Issue (i): whether daughters married before the commencement of the Tamil Nadu amendment were entitled to claim partition and separate possession in ancestral coparcenary property.
Analysis: The amended provision granting daughters coparcenary status applied only where the daughter and the coparcener were alive to claim the benefit, and it excluded daughters married before the commencement of the amendment. Since both daughters had been married prior to the commencement of the 1989 amendment, they did not become coparceners under the State amendment and could not assert a right to partition on that basis.
Conclusion: The claim for partition as coparceners was not maintainable, and this issue was decided against the appellants.
Issue (ii): what shares devolved on the parties in the property left by the father and mother, and whether the sales already made by the brother could be disturbed.
Analysis: After treating the father's share as separate property on partition, succession opened under the Hindu Succession Act, 1956. The father's share devolved equally on the widow, two daughters, and son. On the widow's death, her share further devolved equally on the three children. Applying these rules, the daughters obtained 1/6 share each and the son obtained 2/3 share.
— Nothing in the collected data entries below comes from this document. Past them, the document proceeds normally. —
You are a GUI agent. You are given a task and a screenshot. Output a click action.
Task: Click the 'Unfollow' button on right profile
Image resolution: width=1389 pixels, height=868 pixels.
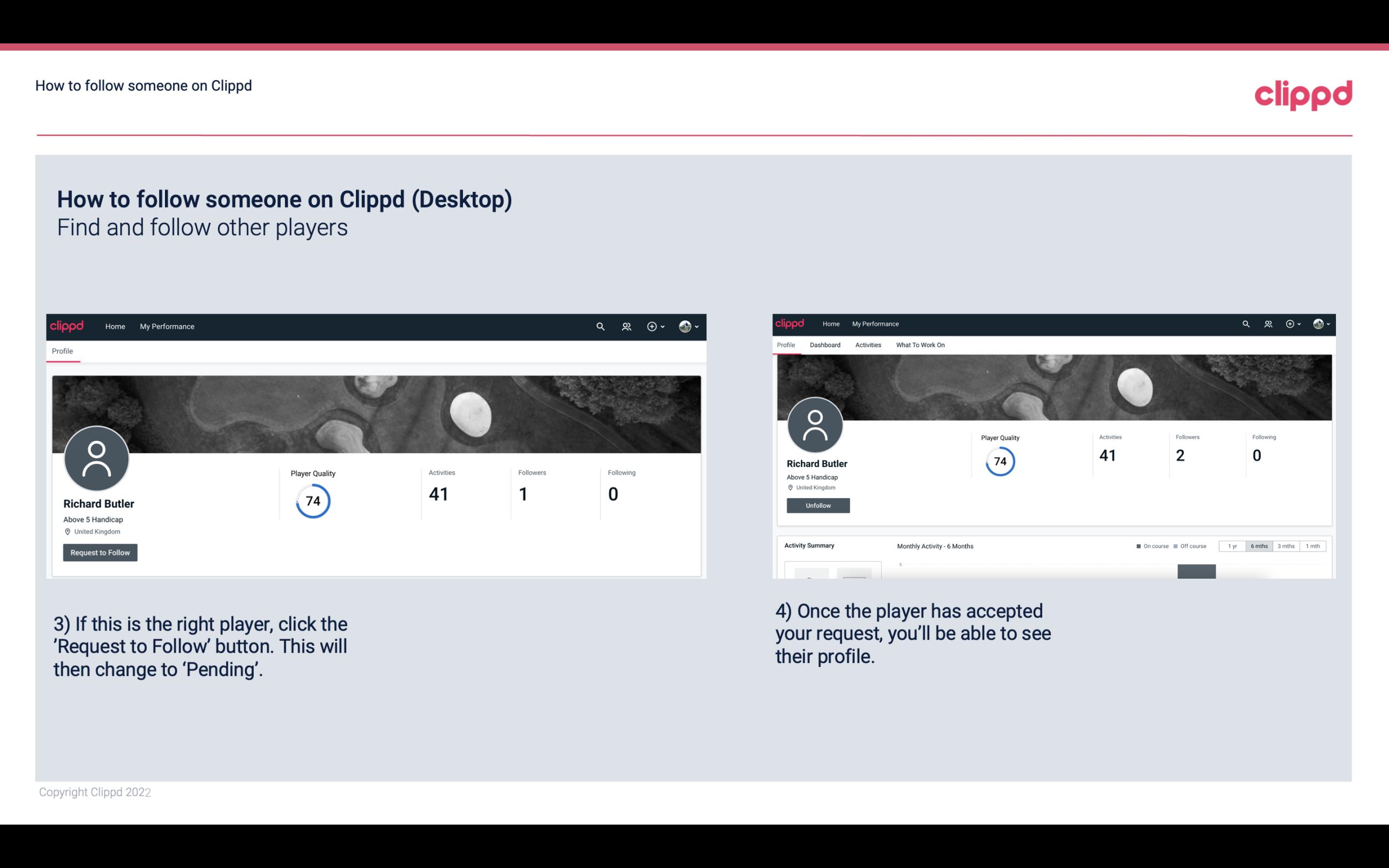817,505
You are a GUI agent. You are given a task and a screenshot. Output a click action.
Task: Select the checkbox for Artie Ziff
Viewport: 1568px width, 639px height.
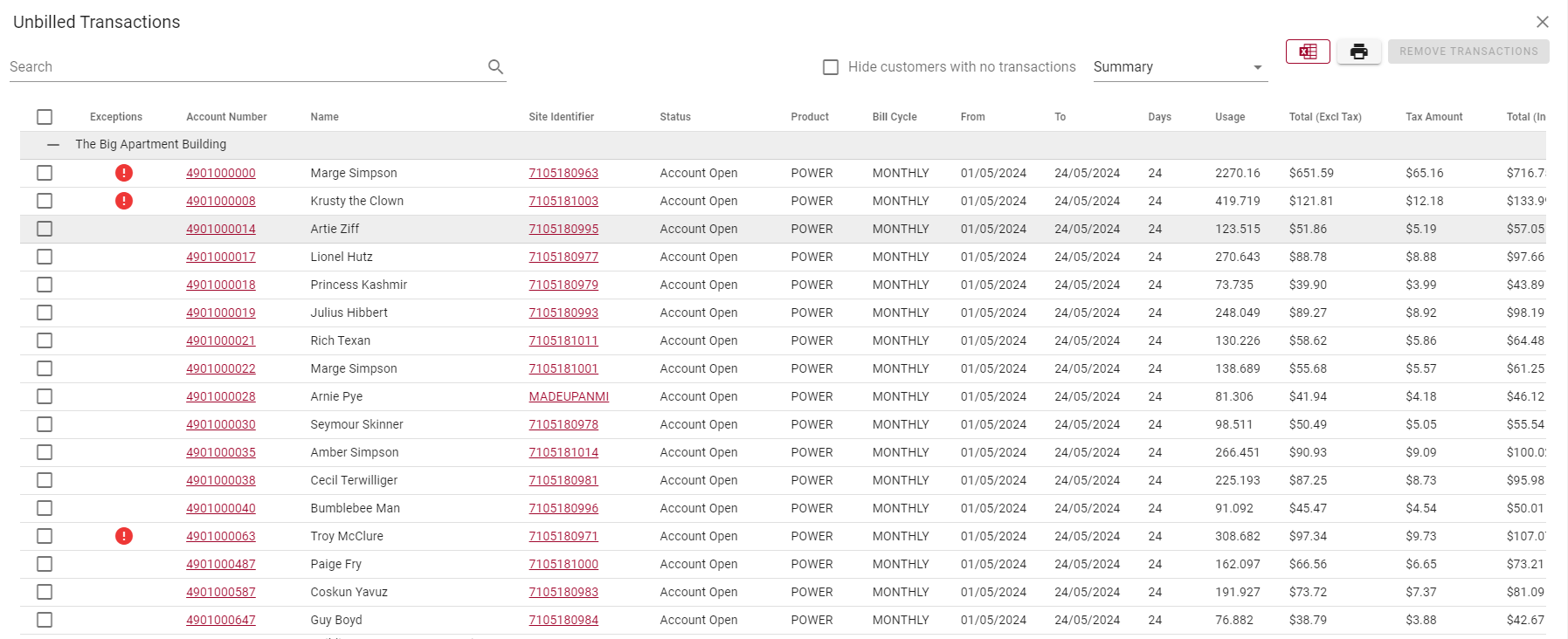pos(45,229)
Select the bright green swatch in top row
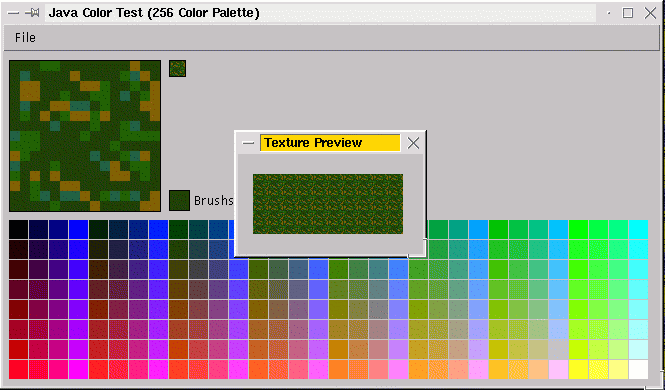The image size is (665, 390). (578, 229)
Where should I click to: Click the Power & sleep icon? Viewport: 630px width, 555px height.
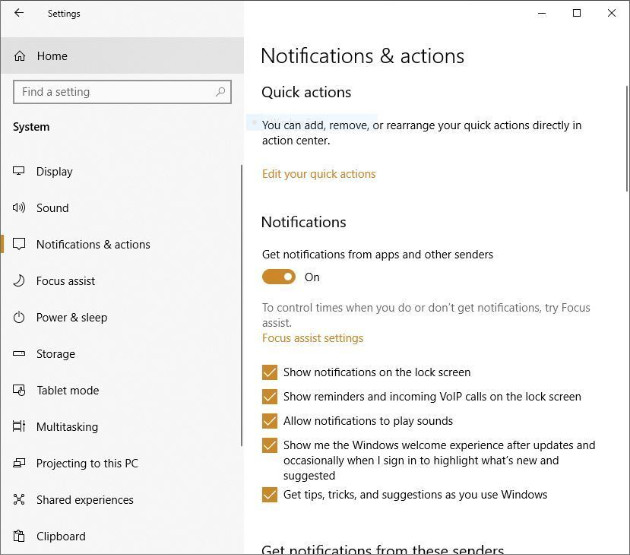19,317
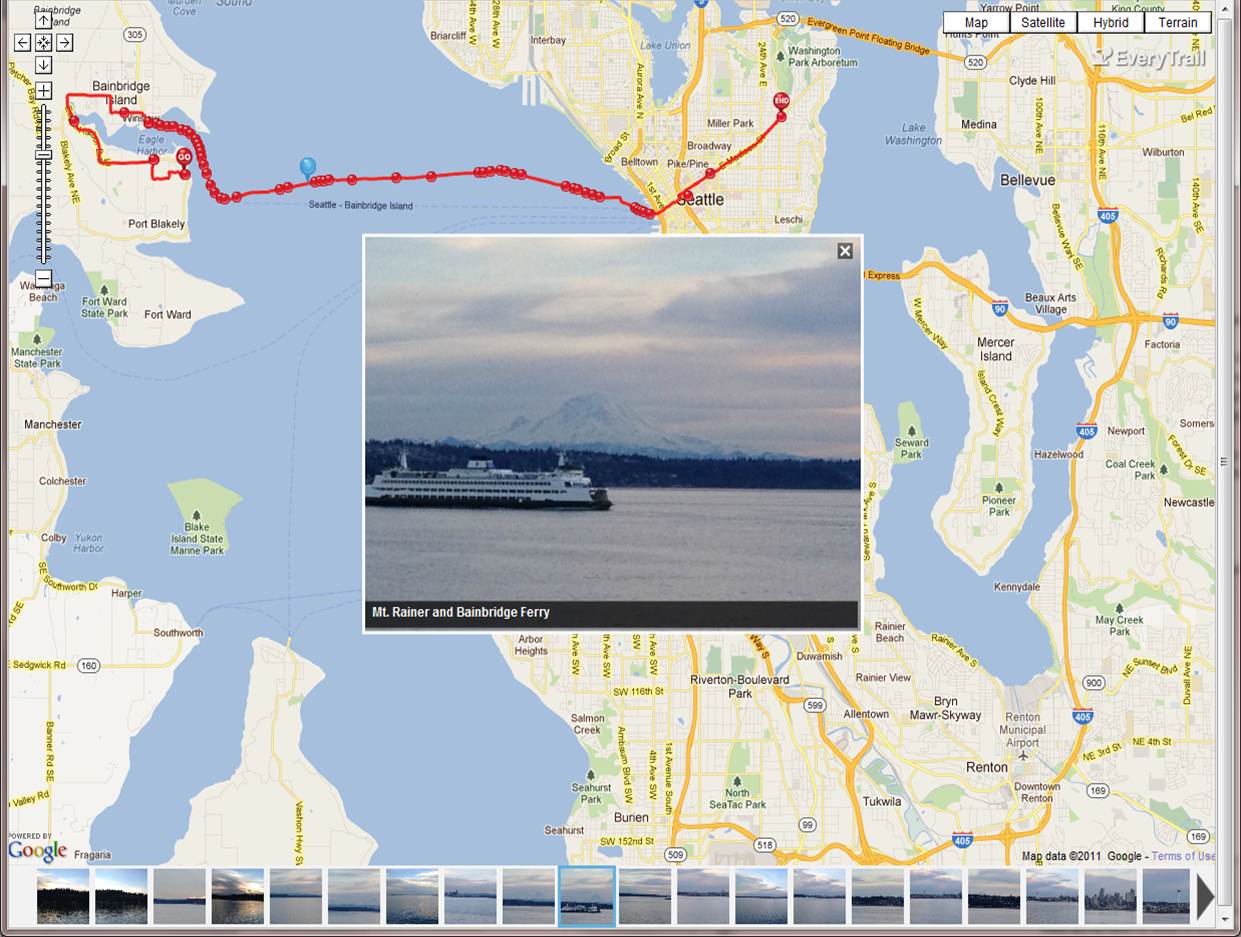This screenshot has width=1241, height=937.
Task: Advance the photo strip with right arrow
Action: (x=1205, y=896)
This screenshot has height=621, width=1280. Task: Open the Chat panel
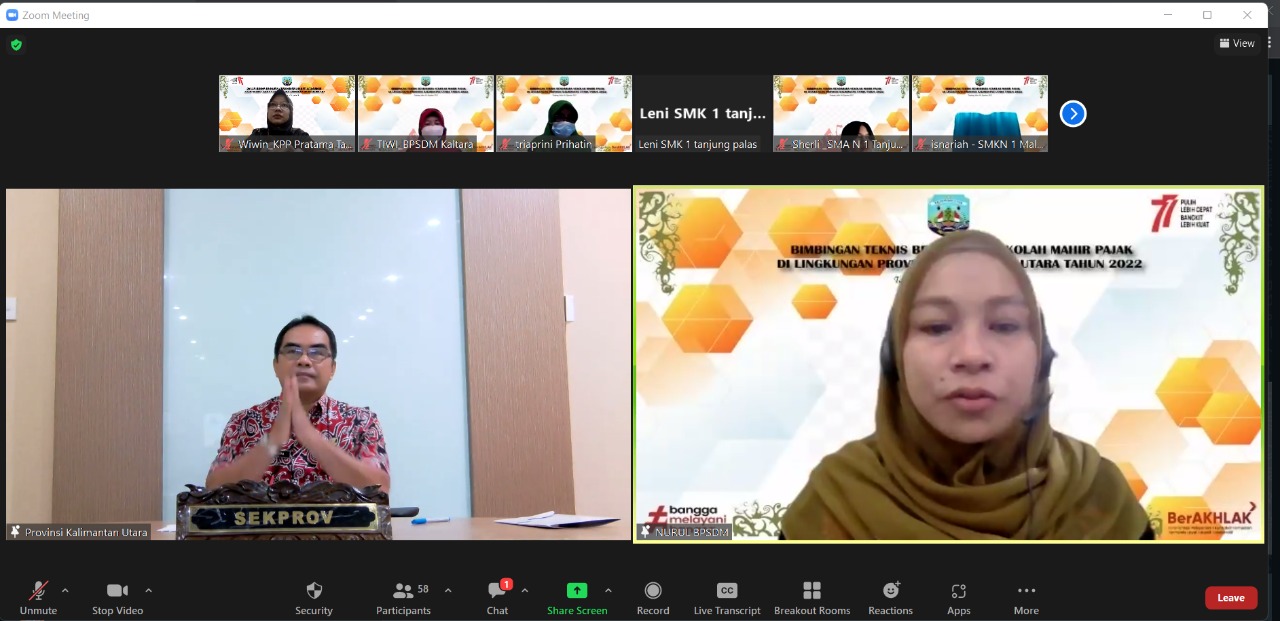tap(497, 597)
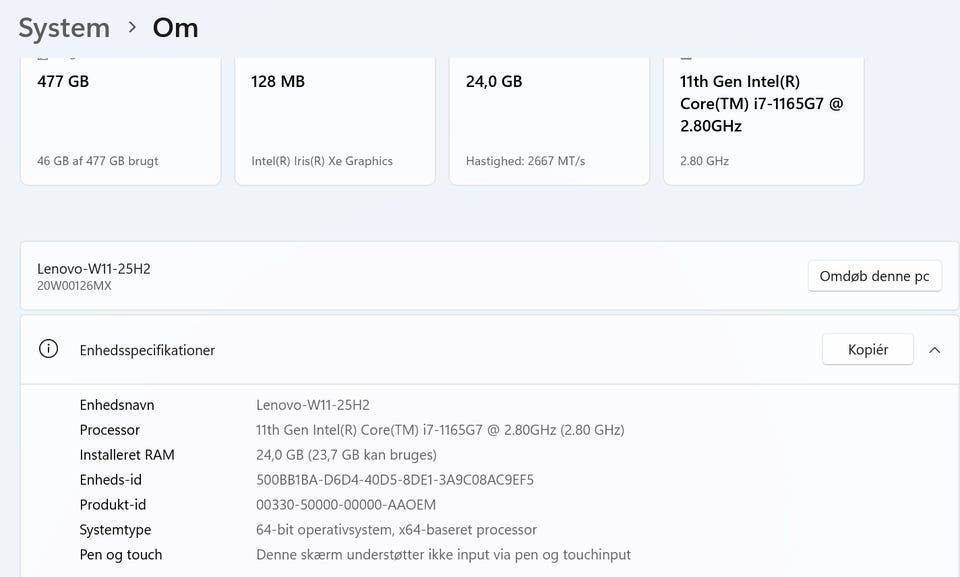
Task: Copy device specifications with Kopiér
Action: tap(868, 349)
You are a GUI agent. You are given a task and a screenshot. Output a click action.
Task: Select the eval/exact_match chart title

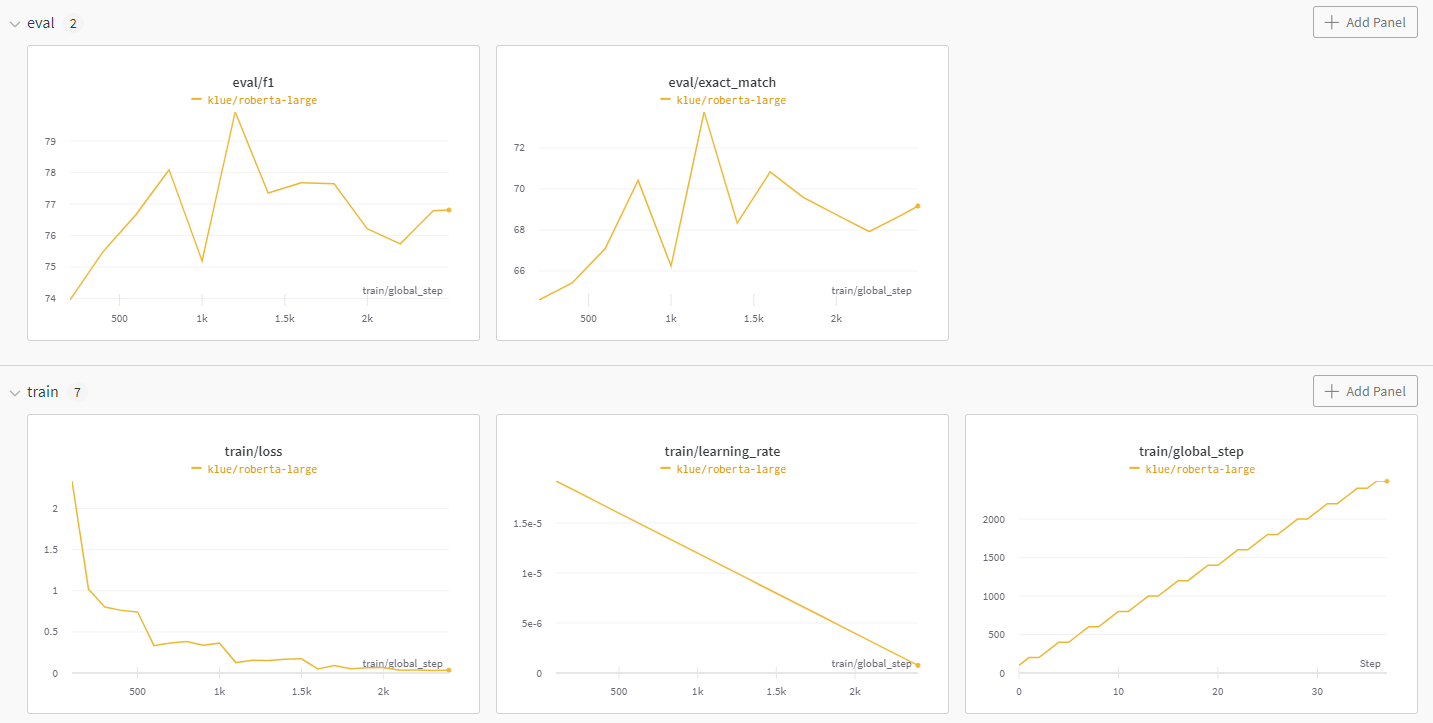click(722, 82)
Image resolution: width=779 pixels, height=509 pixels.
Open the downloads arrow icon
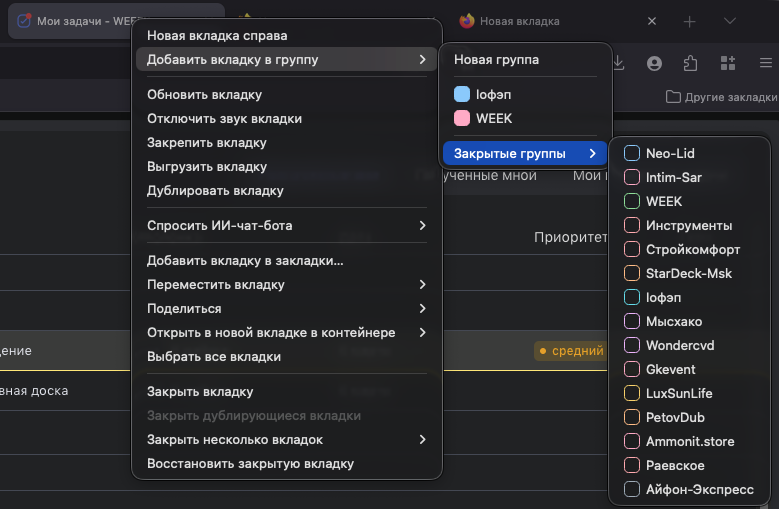tap(619, 63)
The sales already made in favour of third parties were not to be disturbed, and the appellants were held entitled only to their legitimate monetary or equivalent adjustment for the value of the sold share.
Conclusion: The share of the parties was determined by succession, the daughters were held entitled to 1/6 share each, and the completed alienations were not set aside.
Final Conclusion: The appeal was allowed only in part by denying partition as coparceners, while recognising the appellants' entitlement to their succession-based shares and corresponding relief against the alienated property.
Ratio Decidendi: Married daughters who were not within the class protected by the applicable coparcenary amendment could not claim partition as coparceners, but their rights in the property of the deceased had to be worked out through the succession provisions of the Hindu Succession Act, 1956.